In the entries that follow, the first line to write out is the one containing "Task: Open the", and the last is the one containing "Image resolution: width=1024". Reproduce that stretch exactly, with nothing before or after it.

> _Information supplied_:
★ ★ ★

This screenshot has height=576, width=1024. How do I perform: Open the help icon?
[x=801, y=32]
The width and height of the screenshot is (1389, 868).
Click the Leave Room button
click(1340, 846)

★ ★ ★

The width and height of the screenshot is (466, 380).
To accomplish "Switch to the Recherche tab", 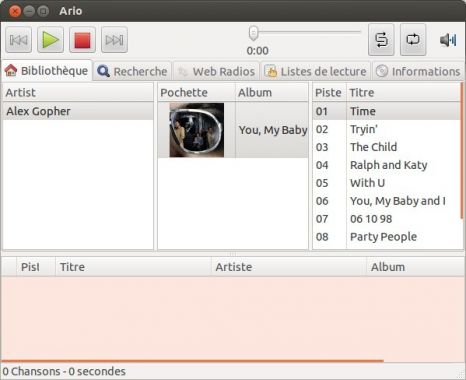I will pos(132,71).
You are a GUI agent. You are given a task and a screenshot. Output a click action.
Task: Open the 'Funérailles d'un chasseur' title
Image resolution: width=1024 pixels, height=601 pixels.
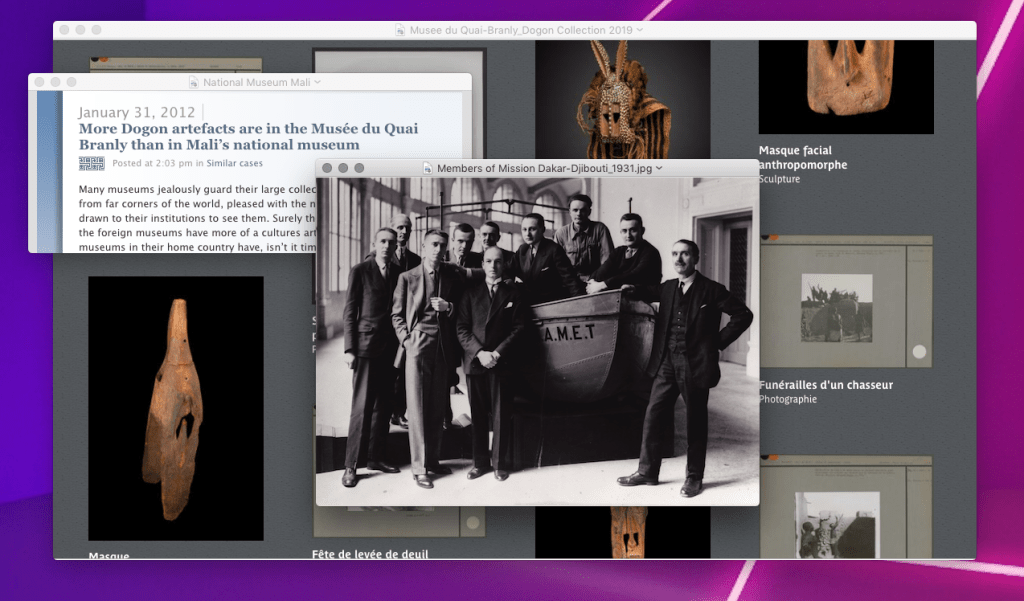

★ ★ ★

> _Your solution_:
Task: Open the 'Funérailles d'un chasseur' title
Image resolution: width=1024 pixels, height=601 pixels.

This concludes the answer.